▸ **ФРАГМЕНТ ТЕКСТА**:
╔══

Эти условия стали известны из сепаратного соглашения Юденича с Маннергеймом. Помимо официального признания независимости Финляндии, оно включало в себя ещё целый ряд пунктов, в том числе безвозмездную передачу ей всех военно-морских баз на её территории, «признание права полного самоопределения за карелами Олонецкой и Архангельской губерний в границах, точно установленных международной комиссией», и, наконец, уступку Финляндии никогда ей не принадлежавшего арктического порта Печенга.
20 июля Сазонов телеграфировал, что условия Маннергейма представляются неприемлемыми. В частности, разъяснял он, требование «самоопределения» карелов скрывает стремление финского правительства аннексировать часть Олонецкой и Архангельской губерний. [1235]Колчак, конечно, понимал это и без разъяснений. Знал он и то, что передача Финляндии, без всяких условий, Свеаборга и других военно-морских баз разрушит всю систему обороны Петрограда с моря. В тот же день телеграммой в Архангельск он предупредил Миллера: «Не вступайте ни в какие договорные обязательства с финляндским правительством. Условия соглашения неприемлемы, и нет уверенности в активной помощи Финляндии». [1236]
Через несколько дней после этого Маннергейм покинул пост главы государства, проиграв президентские выборы. Таким образом, поход финской армии на Петроград отпал не из-за неуступчивости Колчака по вопросу о независимости Финляндии, а вследствие того, что Маннергейм выдвинул явно неприемлемые условия, а затем потерял власть.

╚══

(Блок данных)
╔══

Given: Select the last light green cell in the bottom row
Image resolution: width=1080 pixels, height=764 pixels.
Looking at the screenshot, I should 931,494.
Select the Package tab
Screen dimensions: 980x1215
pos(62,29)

╚══

Продолжите фрагмент о соглашении Юденича с Маннергеймом, начав сразу после его последнего предложения. Строки для работы не понадобятся.

▸ **ОТВЕТ НА ЗАДАНИЕ**:
29 июля начались ежедневные совместные заседания Совета министров и союзных высоких комиссаров для рассмотрения помощи, необходимой в деле восстановления российского транспорта, снабжения армии и населения. Со стороны союзников в них участвовали Ч. Эллиот (Англия), Р. Моррис (США), граф де Мартель (Франция) и Мацусима (Япония). С ними находились генералы Нокс, Жанен В. Гревс (США) и Таканаяги (Япония). Заседания начинались обычно в два часа пополудни, после завтрака, который союзные комиссары проводили совместно. Докладывал Сукин. Комиссары вежливо выслушивали, кое-что уточняли, спрашивали и ровно в четыре часа удалялись на вечерний чай. Так продолжалось несколько дней, пока Сукин не осветил, полно и всесторонне, нужды армии, транспорта и экономики.
– Если правительство теперь удержится, – доверительно сказал на прощание Моррис, – то вас, наверно, признают. Это экзамен.
«Экзаменаторы» разъехались, не сообщив оценок, но по внешнему их виду, по тому, как они вели себя на заседаниях, наиболее проницательные министры сумели сделать правильные выводы.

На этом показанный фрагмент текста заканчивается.